Inside

Master Interior Architecture

The OBERHAUS introduction week

During the first week of september INSIDE students worked in the Ruhr area in Germany. In a high-rise building at the central station in Oberhausen: 12 floors, 82 apartments. Since many years that building is known as «the problem-house» in the already tenuous area of the old city centre. That image is even worse. The number of vacantness and the fluctuation were extremely high. Now many refugees have moved into the apartments of the high-rise. With kitev, (culture in the tower), the laboratory for unusual interventions and resident in the watertower of Oberhausen’s central train station, that situation sparked the idea ‘Oberhaus’ and led to the Project Refugees for Co-Creative Cities. As a contribution to this project INSIDE students, guided by Jan Körbes from REFUNC, harvested materials in the direct environment of The Oberhaus and designed four collective ‘services’ in the building together with inhabitants. These new collective spaces will support these inhabitants that to a great extent have a refugee background, to create a stronger ‘sense of belonging’ in their new Heimat. Now that the big housing challenge after the wave of refugees that entered Europe in 2015-2016 is solved, the next challenge is to incorperate and make these refugees feel part of the european society.

Dirty reality
At first entry the students could not help to be somewhat shocked by the garbage in the hallway, the dirt on the floor and the walls and the unpleasent smell in the collective spaces of the Oberhaus. The building was clearly not well maintained by the inhabitants. This turned out to be a signal for the lack of collectivity in the building. The Oberhaus is a ‘halfway house’ a place people come with no other housing options. The inhabitants hardly have relationships or even contact with eachother. Their main ambition seems to be to move out again as soon as possible.

— DATASET CONTENT —
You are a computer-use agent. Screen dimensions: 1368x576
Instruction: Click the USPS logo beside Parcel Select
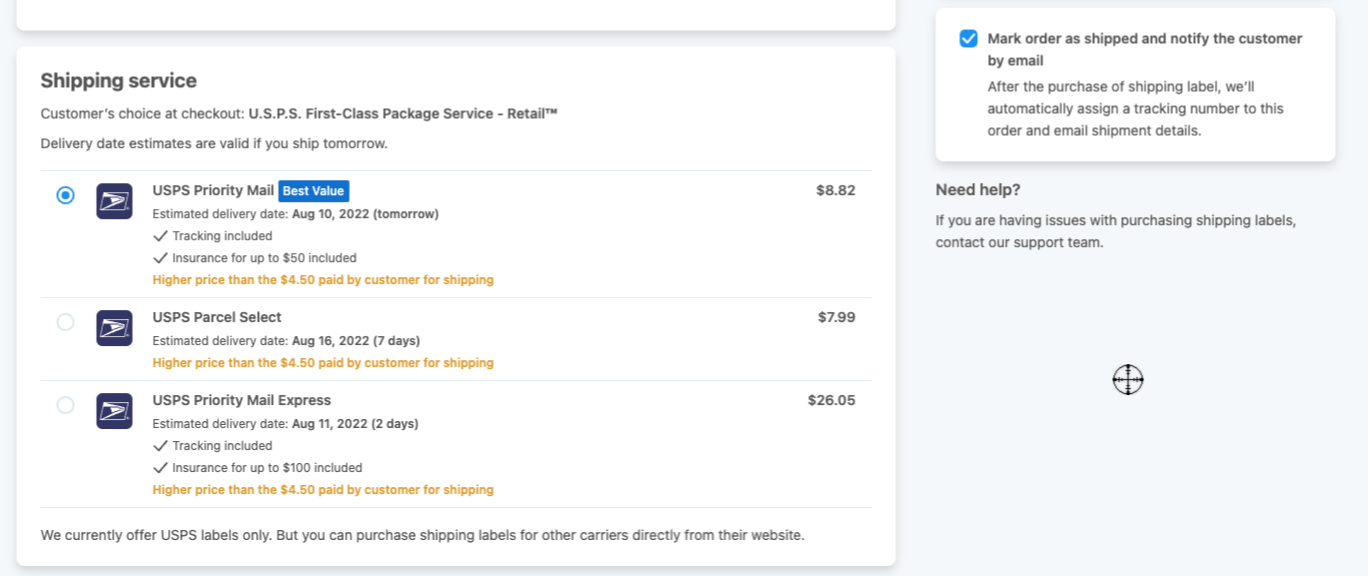click(114, 328)
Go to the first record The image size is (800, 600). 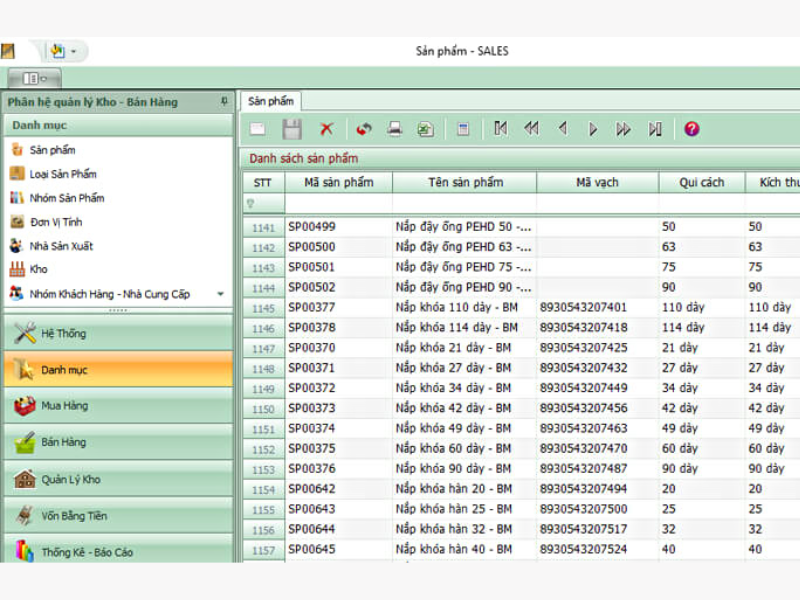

— WHAT IS REQUIRED —
According to the Oberhaus introduction week text, how many floors and apartments does the high-rise building at Oberhausen's central station have?

— EXERCISE SOLUTION —
It has 12 floors and 82 apartments.